Labour leadership candidate Rebecca Long-Bailey is set to challenge her rivals tonight – by calling on them to support bringing back energy, water, rail and mail into public ownership.
At a campaign rally in Leeds, Long-Bailey is expected to demand that the other three leadership hopefuls – Keir Starmer, Lisa Nandy and Emily Thornberry – make “specific, concrete commitments” on the nationalisation of key industries.
“Members have a right to know exactly where candidates stand,” the Shadow Business Secretary will say. “I want to be clear that I am fully committed to the pledges in our manifesto last year for public ownership of energy, water, rail and mail.”
Setting out the argument that taking each of these utilities into public ownership would be “the foundation for a more fair and equal society”, Long-Bailey will declare that “any candidate for Labour leader should endorse them without hesitation”.

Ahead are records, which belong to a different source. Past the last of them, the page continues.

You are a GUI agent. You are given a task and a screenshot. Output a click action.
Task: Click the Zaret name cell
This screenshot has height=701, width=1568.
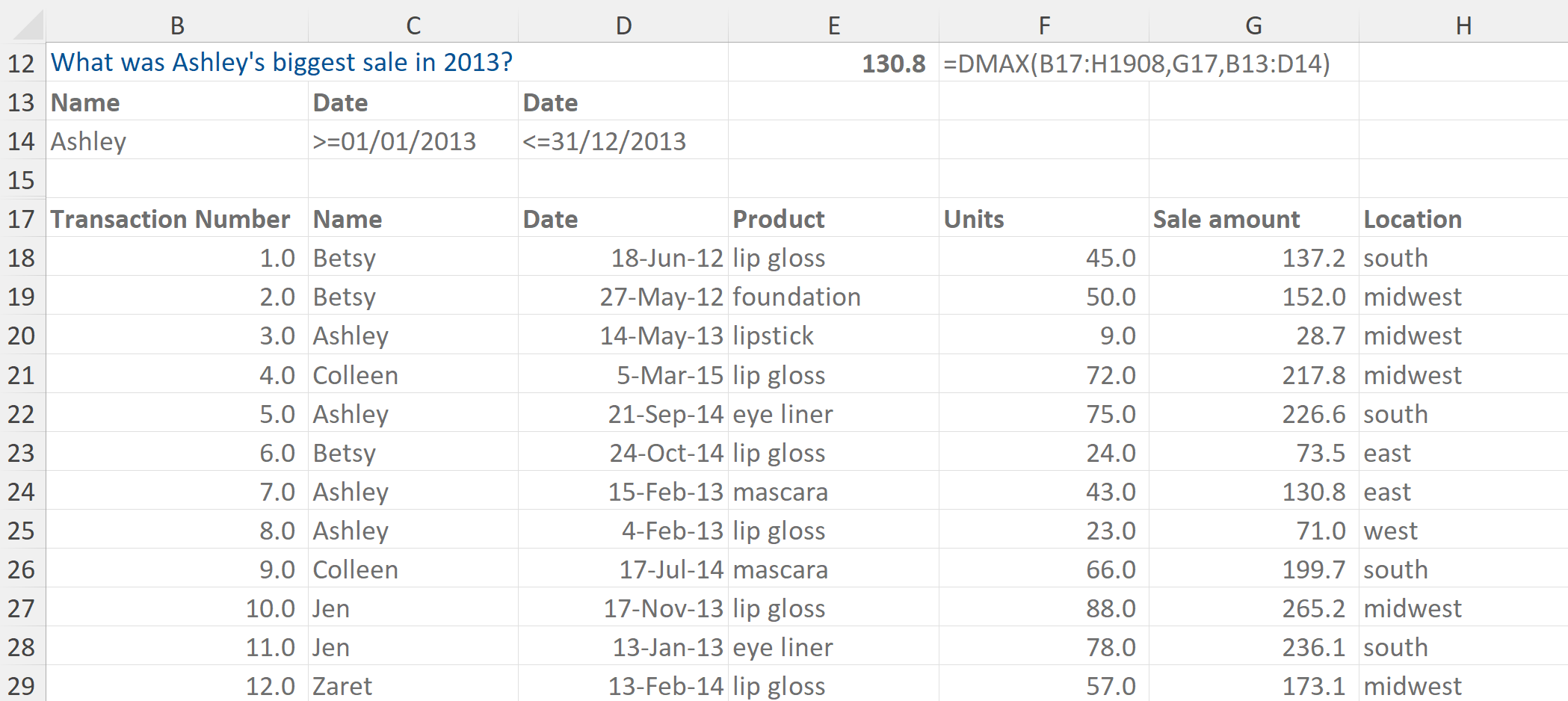click(413, 685)
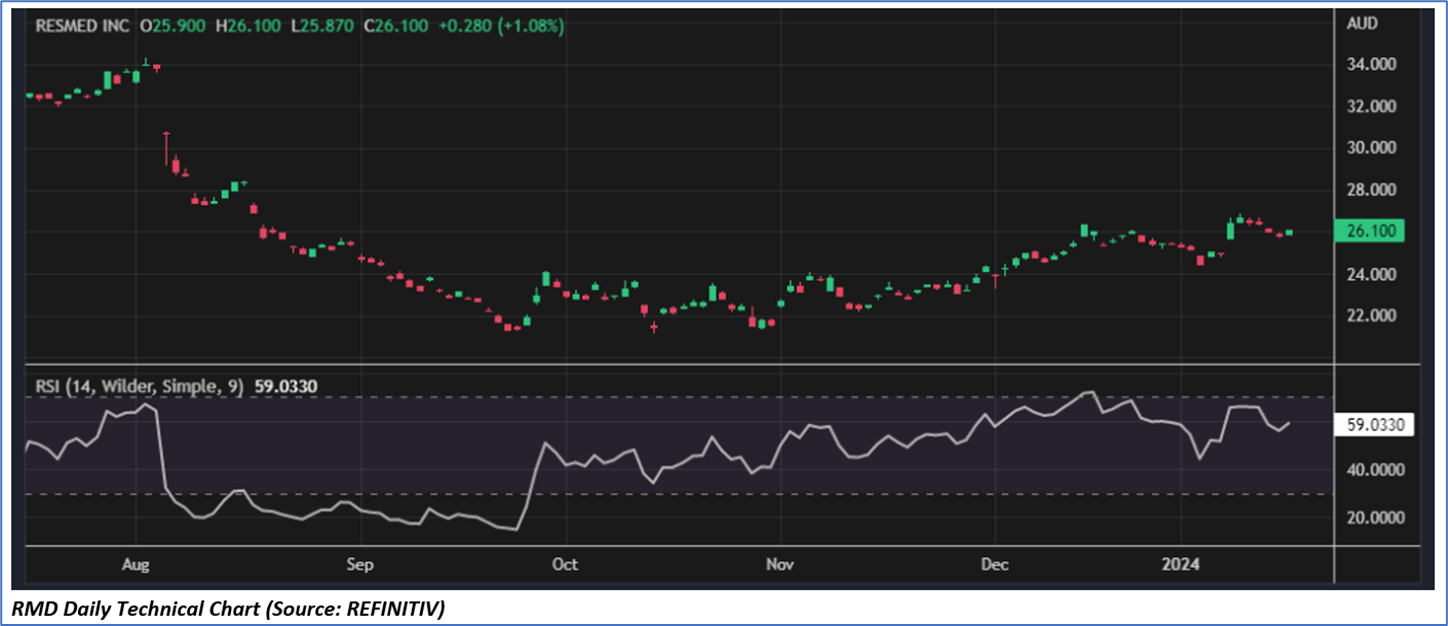
Task: Click the Oct label on time axis
Action: pos(565,564)
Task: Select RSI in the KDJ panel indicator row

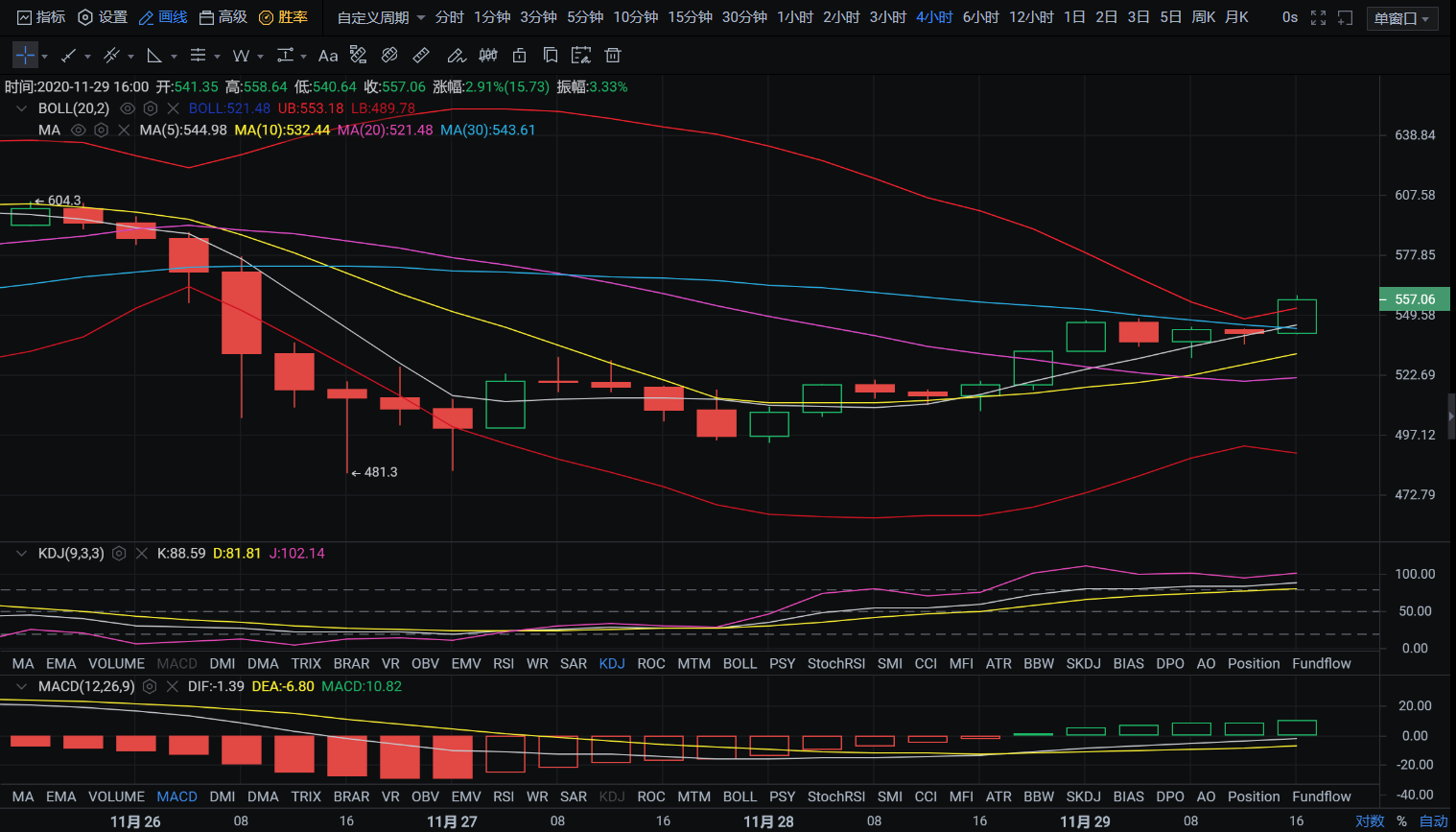Action: point(504,663)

During the leadership campaign period so far, Starmer has explicitly approved only of rail nationalisation because he has said “the case for rail makes itself”. He also told LabourList that privatisation in the probation service had been a “disaster”.
Appearing on The Andrew Neil Show last week, Thornberry confirmed that she would back nationalisation of rail and mail, but suggested she would not support nationalising water, energy or broadband – all of which were in Labour’s 2019 manifesto.
Nandy has also spoken out in favour of rail nationalisation following the election. But she told the Guardian that “nationalising the energy companies is a waste of money”, instead preferring municipal companies and co-operatives.
At the campaign event tonight, Long-Bailey will say: “Over the past five years we have reclaimed public ownership as a key principle of the Labour Party and under my leadership we will never give that up.
“Our party’s long overdue return to policies calling for public ownership of essential services are not only consistently popular in opinion polls, they are the core of what Labour stands for.
“New models of democratic public ownership are essential to delivering modern, world leading and efficient services to everyone in our country.”
The frontbencher will contend that the party’s plans for public ownership are “not a ‘nice to have’” but “fundamental to our transformation of the economy and people’s lives”.
Long-Bailey will assert: “Nobody voted Conservative because we pledged to bring the railways back into public hands, take on rip-off energy companies and fix our broken water systems. Under my leadership, Labour will stand up to the rip off privatisers, and bring wealth and power back into public hands.”
Starmer, Nandy and Long-Bailey have all now secured their places on the ballot paper. Thornberry needs to be nominated by a further 29 local parties before February 14th if she wants to reach the final phase of the contest.